BioBee To Ship 600 Million Spiders To Colombia

By Alice Menichelli, NoCamels December 08, 2015 Comments

There is a way to get rid of pests without using toxic pesticides, and the solution is simpler than one might think: Employing predatory bugs that will attack and kill damaging insects.

Israeli company BioBee has been developing this chemical-free technique for years, and is now deploying it in farms all over the world, using living insects instead of chemical pesticides, which could be harmful.

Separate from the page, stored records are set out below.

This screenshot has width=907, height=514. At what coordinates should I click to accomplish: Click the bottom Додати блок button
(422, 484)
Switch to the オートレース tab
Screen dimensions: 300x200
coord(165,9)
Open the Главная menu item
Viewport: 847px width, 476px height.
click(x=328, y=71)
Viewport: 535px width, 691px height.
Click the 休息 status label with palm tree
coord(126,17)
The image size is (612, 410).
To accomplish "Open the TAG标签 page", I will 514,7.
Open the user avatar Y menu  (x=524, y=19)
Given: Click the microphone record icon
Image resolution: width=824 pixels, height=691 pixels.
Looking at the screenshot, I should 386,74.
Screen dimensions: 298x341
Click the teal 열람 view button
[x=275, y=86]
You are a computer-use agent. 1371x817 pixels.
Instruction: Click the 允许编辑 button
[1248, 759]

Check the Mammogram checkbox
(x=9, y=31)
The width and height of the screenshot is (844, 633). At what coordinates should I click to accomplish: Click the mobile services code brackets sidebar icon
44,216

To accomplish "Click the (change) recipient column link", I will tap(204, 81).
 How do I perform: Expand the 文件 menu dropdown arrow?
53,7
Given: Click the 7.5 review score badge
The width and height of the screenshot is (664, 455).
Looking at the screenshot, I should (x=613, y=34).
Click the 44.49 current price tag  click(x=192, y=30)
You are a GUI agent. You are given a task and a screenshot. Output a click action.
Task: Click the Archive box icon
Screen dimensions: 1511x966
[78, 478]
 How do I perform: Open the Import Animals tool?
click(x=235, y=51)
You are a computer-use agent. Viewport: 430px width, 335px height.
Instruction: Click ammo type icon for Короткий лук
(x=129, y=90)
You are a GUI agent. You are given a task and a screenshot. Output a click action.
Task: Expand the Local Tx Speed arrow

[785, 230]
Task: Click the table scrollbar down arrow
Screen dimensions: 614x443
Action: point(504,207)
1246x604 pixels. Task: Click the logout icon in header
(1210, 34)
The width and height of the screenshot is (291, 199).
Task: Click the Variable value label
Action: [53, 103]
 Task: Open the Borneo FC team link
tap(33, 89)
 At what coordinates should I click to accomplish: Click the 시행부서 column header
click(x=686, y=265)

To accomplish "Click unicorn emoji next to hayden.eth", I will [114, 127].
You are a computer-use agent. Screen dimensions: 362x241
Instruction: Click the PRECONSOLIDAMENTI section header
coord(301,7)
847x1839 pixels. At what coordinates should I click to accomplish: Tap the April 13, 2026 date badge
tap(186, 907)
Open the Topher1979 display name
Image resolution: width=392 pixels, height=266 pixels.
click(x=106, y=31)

SEE ALSO: Replacing Chemical Pesticides With Natural Anti-Pest Vegetable Oils

Selling its products to 50 countries worldwide, including Russia, India, Chile and South Africa, BioBee recently started to collaborate with Colombia, which will receive 600 million spider mites over the next year. The company was not available to comment on the price of the spiders, but some reports in the media have claimed that one gram of these spiders costs about $180 – more than five times the price of gold ($34 per gram)!

crop duster agri pesticides

BioBee breeds a special kind of predatory spider called Bio Persimilis, which can keep pests under control in several crops, such as peppers, tomatoes, beans, maize, cucumber, melon, strawberries and eggplants. It is specifically effective against other kinds of spider mites, but contrary to these other mites, Bio Persimilis doesn’t cause any harm to the plants.

The Bio Persimilis spiders used by BioBee are as big as the spider mites they chase, about one or two millimeters long. They move quickly, hunt their prey and pierce it, sucking out its fluids.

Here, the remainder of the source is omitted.